▶ What is required
Render this sentence from the excerpt on protein motion analysis into Spanish: "Only a very small number of eigenvectors (modes of fluctuation) contributes significantly to the overall motion of the protein."

▶ Document excerpt
....

Example: Free energy surface of Ala3 in water as obtained from a 100 ns MD simulation using PCA, including the (φ,ψ) distribution pertaining to the labeled energy minima:   1. Building the covarience matrix:

`gmx covar` builds and diagonalizes the covariance matrix. Only select the backbone for the calculation as we are interested in motions of the whole protein but not of the sidechains.

``` gmx covar -f md_protein.xtc -s md_protein.tpr ``` (Selection: "Backbone")

which produces the files `eigenvec.trr` and `eigenval.xvg`. By diagonalizing σ, we obtain 3N eigenvectors vi (dimension is still 3N) and eigenvalues λi. These eigenvectors can be our new basis. Think of our previous conformational space as a 3N-dimensional cube, where all our little histograms live as clouds of dots. Eigenvector analysis conveniently picks out an axis along which we have the most variation, while relatively little variation along the other axes occurs. This axis is our principal component 1 (PC1) or eigenvector 1, and can have the pleasant side-effect that many of its 3N entries are zeroes. This means that we no longer have to consider ALL atoms in this motion.
The actual purpose is that, if we are lucky, we can explain >50% of the proteins motions with our new, reduced basis. This can be seen in the file `eigenval.xvg`, where the relative size of the motion is listed. Only a very small number of eigenvectors (modes of fluctuation) contributes significantly to the overall motion of the protein.

2. Extraction of the eigenvalues and illustration of the motion:
To view the most dominant mode (eigenvector 1), use the following command

``` gmx anaeig -v eigenvec.trr -f md_protein.xtc -eig eigenval.xvg -s md_protein.tpr -first 1 -last 1 -nframes 100 -extr ev1.pdb ```
(Selection: Twice "Backbone")

which produces the PDB file `ev1.pdb` containing 100 conformations along eigenvector 1. A similar file `ev2.pdb` can be produced by replacing 1 with 2 in `-first 1` and `-last 1`. For this, GROMACS took our atomic coordinates (as in, a frame of our simulation) and added to it our PC1 vector, in fact, we add 100 fractions of our vector, so that we get snapshots along this principal motion.

3. Projection of two eigenvectors:

Moreover, we can also calculate the overlap between the principal components (PCs) and the coordinates of the trajectory with `gmx anaeig`:

``` gmx anaeig -v eigenvec.trr -f md_protein.xtc -eig eigenval.xvg -s md_protein.pdb -first 1 -last 2 -2d 2dproj_ev_1_2.xvg ```
(Selection: Twice "Backbone")

Then, we can now project all the proteins coordinates during the trajectory onto this new axis, resulting in a new histogram. We will do this for the first two principal motions. Since PC1 and PC2 are orthogonal (by definition), this should result in a roughly spherical cloud, meaning the motions are uncorrelated.

....

▶ Material shown

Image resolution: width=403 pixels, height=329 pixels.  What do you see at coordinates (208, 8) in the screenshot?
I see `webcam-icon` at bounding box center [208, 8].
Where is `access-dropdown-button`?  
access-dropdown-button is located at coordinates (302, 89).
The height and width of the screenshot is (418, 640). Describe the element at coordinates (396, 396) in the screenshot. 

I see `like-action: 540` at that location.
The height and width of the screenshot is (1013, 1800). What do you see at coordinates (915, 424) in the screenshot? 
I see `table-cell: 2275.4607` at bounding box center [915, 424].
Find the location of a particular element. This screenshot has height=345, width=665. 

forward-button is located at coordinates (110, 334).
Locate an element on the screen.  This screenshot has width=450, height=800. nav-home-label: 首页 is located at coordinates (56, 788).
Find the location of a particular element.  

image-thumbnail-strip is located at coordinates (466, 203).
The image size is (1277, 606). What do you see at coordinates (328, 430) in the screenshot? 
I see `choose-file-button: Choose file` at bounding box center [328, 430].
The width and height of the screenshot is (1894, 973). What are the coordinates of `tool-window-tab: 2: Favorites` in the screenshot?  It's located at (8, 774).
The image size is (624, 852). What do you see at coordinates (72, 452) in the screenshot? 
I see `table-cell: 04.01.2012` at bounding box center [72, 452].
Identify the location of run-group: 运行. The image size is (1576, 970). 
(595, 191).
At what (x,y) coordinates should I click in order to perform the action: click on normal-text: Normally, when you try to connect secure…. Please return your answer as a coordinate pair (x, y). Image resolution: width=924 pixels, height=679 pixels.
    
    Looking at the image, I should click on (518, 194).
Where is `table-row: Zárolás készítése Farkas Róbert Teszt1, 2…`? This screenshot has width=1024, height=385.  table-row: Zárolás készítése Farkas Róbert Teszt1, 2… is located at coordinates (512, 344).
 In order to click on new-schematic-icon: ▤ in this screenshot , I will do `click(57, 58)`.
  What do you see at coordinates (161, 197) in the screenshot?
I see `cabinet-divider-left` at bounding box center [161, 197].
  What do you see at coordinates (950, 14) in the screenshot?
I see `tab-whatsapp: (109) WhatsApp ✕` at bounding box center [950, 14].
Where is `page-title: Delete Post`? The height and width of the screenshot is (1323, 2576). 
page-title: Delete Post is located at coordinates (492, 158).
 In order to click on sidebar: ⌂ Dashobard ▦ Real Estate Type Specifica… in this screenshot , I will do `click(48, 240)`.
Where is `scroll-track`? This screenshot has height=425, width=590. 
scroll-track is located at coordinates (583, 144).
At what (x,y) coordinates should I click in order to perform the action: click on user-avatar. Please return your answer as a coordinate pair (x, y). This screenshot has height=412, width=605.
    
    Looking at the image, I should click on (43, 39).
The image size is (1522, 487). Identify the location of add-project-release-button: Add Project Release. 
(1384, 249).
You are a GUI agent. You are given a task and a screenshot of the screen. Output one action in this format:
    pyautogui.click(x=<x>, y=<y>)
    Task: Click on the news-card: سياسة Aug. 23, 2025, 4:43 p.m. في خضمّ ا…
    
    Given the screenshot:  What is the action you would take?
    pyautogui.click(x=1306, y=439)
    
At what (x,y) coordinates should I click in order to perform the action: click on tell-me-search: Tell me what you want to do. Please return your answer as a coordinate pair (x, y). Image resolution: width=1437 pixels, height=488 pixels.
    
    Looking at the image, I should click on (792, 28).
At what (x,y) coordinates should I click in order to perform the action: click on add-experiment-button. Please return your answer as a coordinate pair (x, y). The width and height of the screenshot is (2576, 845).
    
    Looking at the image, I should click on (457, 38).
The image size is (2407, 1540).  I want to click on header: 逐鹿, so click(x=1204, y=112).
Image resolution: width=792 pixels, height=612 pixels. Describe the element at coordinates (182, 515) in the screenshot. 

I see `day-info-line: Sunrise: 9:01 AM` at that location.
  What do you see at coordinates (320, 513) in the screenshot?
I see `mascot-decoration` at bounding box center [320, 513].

....

▶ Solution to this task
Solo un número muy pequeño de vectores propios (modos de fluctuación) contribuye de manera significativa al movimiento global de la proteína.